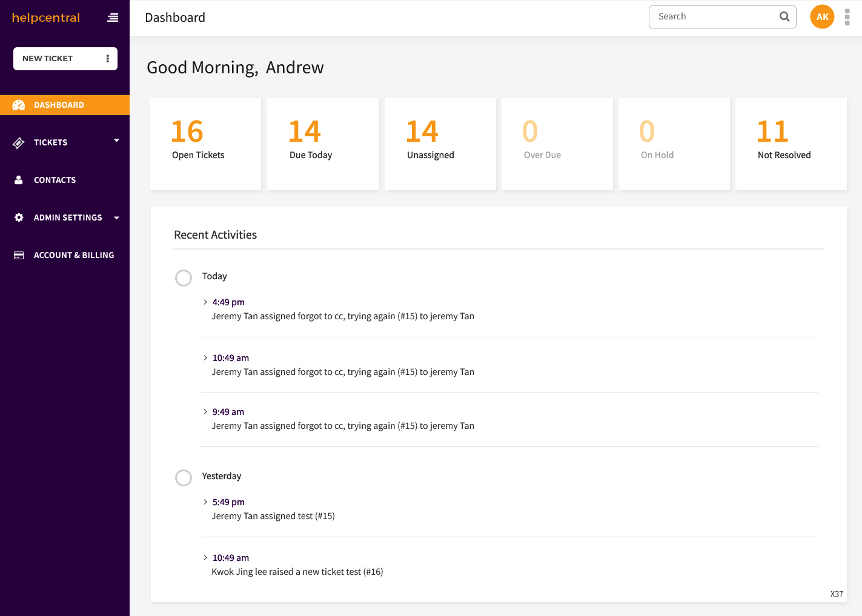The width and height of the screenshot is (862, 616).
Task: Click the Contacts person icon
Action: click(x=19, y=180)
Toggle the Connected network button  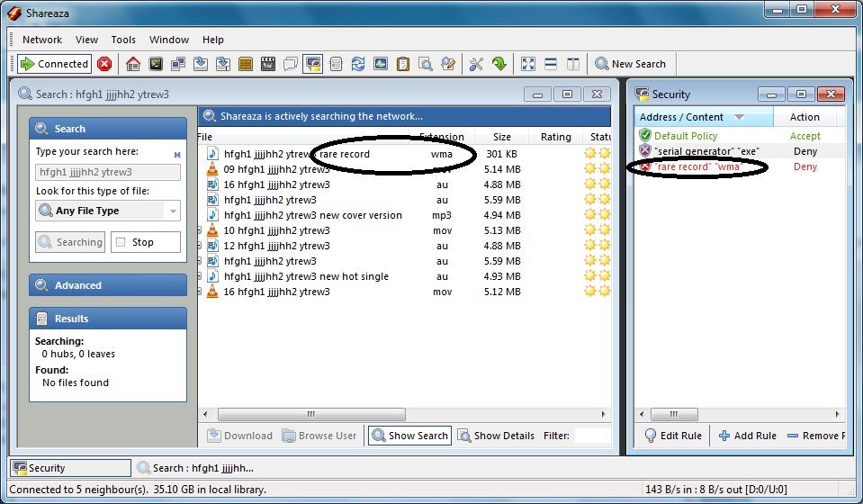(55, 64)
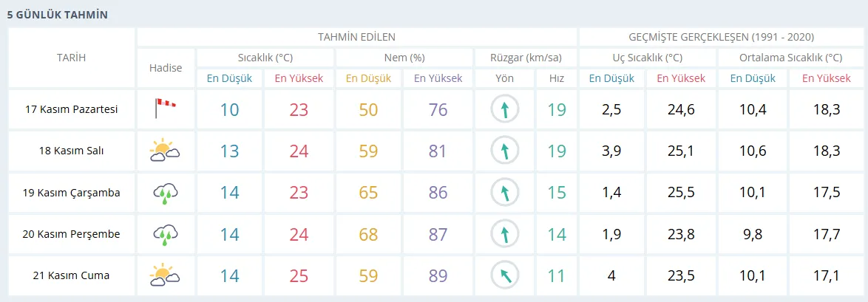Click the Uç Sıcaklık (°C) header
This screenshot has height=302, width=868.
click(x=647, y=58)
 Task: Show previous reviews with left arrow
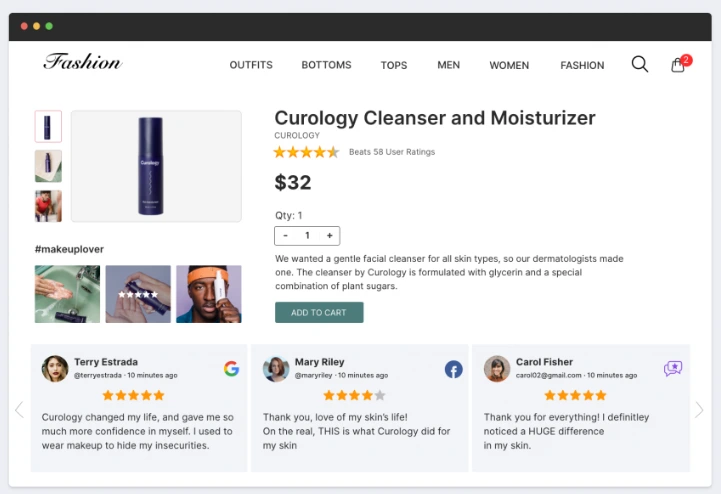pos(18,409)
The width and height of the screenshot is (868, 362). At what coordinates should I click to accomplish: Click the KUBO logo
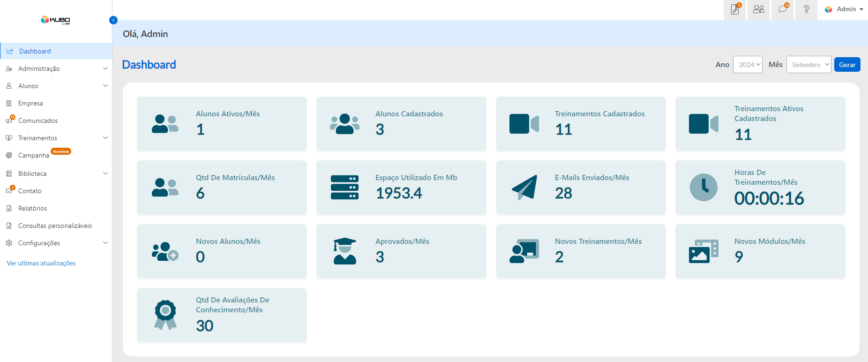click(x=55, y=20)
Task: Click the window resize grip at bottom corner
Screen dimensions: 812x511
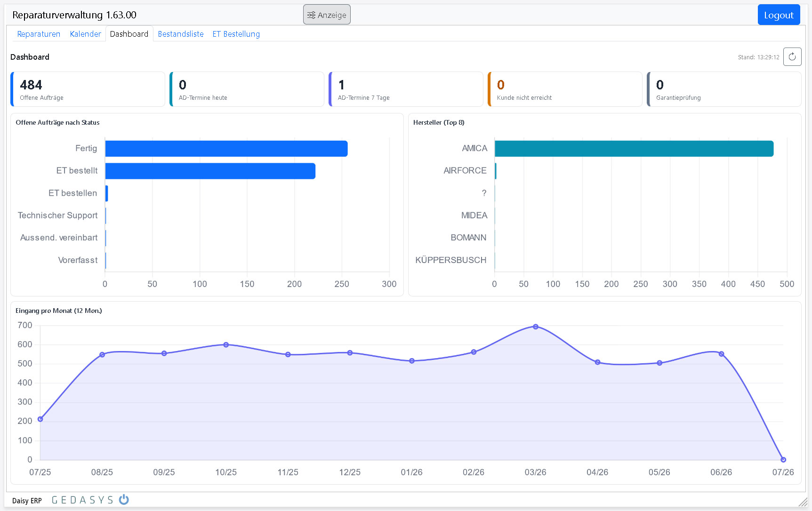Action: tap(803, 502)
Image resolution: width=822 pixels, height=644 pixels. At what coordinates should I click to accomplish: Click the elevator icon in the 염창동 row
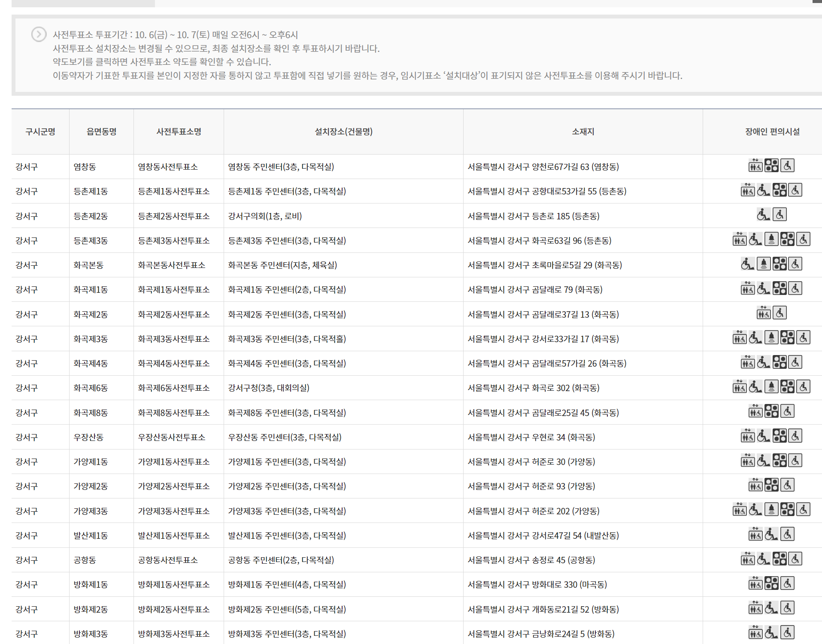[755, 166]
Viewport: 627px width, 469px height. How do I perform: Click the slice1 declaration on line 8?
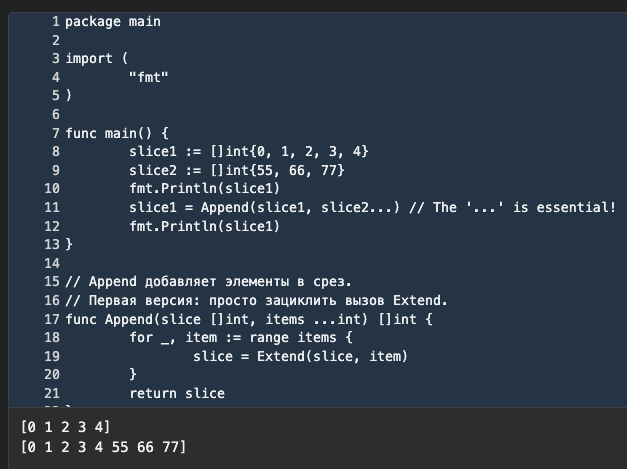(248, 151)
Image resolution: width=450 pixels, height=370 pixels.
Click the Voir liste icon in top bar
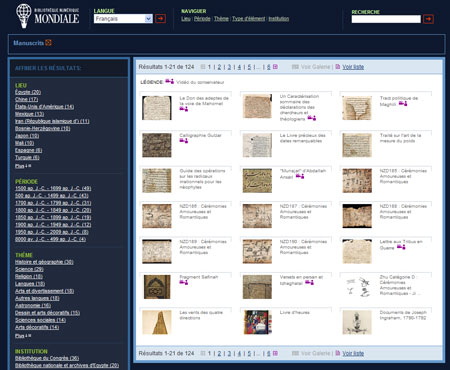(x=338, y=67)
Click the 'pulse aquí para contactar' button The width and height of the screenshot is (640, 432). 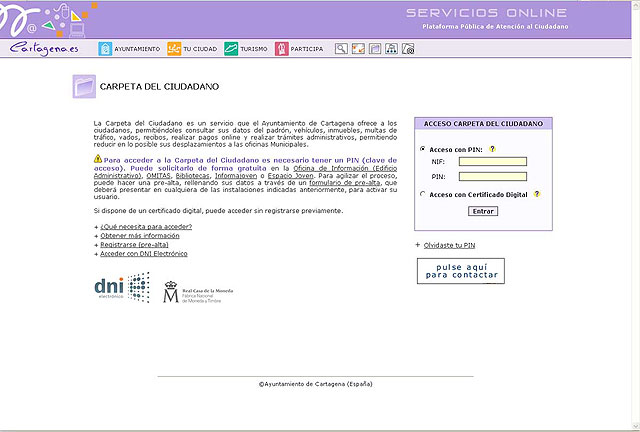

● ● ● ● ●

_TASK ITEM_. Repeat exactly the lines from the one containing "Viewport: 627px width, 469px" to the last line of the data above, both included, and write no pictures into the copy.

_WRITTEN ANSWER_.
Viewport: 627px width, 469px height. How do I perform: Click the slice1 declaration on line 8?
(248, 151)
Image resolution: width=450 pixels, height=370 pixels.
Click the Voir liste icon in top bar
(x=338, y=67)
Click the 'pulse aquí para contactar' button The width and height of the screenshot is (640, 432). 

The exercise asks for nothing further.